Lessons from Afghanistan – Realizing Better Outcomes
The Taliban have done horrible things in the past, when they had an opportunity to govern. The things that most stand out as signatures are their brutality, intolerance, misogyny, among other things.
They came in to restore order, and in the midst of institutional failure, delivered on some basic promises of stability and order.
Their vision however cannot create a flourishing, vital society – one that can grow beyond whatever traditional models of world-making they have in mind.
Yet, the models they offered, won against the alternatives that the Western countries had to offer – in Afghanistan as a whole, not just in the pockets of Kabul.
Why? Why did the institutions people abhorred, that created a vacuum into which the Taliban stepped, not create alternative institutions?
That is our learning #1.
The deeper archetypes that inform such structures remained latent and their corruption is also their weakness – they cannot even defend their own pathologies (I mean In Afghanistan. In North Korea, they have mastered that, and in a number of countries that are in between and soon becoming like their polar extremes above).

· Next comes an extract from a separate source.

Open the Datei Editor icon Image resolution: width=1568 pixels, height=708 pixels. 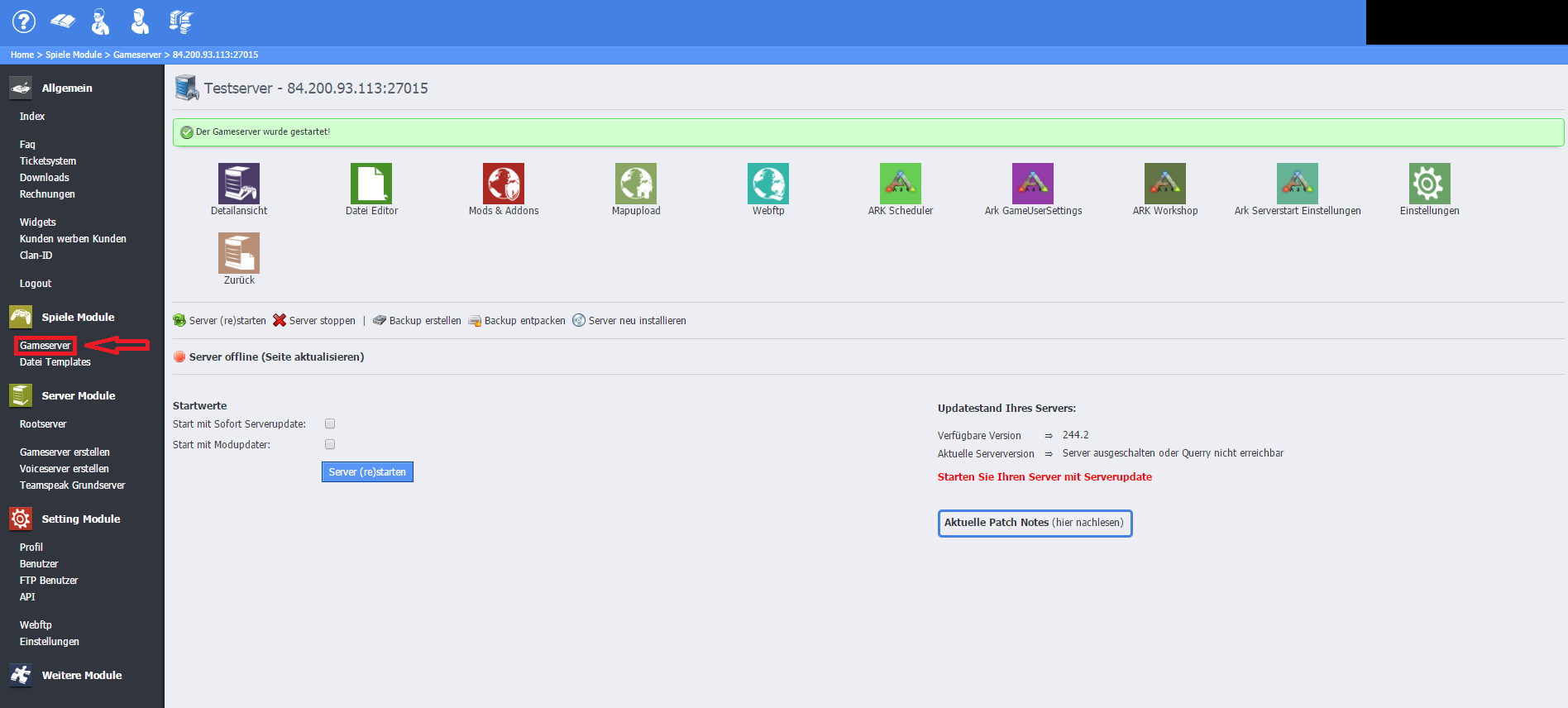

The Taliban will eventually die, and they will most likely take the society and nation down with them. Because, what they have to offer is not generative – nothing based on their ideology can be generative except in a medieval world.
Accelerating that inner breakdown is a priority for the world – for they cannot become exemplars of failing order elsewhere, but we must also have better alternatives to offer – Not just Visions, but practices for realizing better futures.
What kind of an attractor can the world create that Afghanistan and many others like them will find compelling. Clearly whatever we have is not working.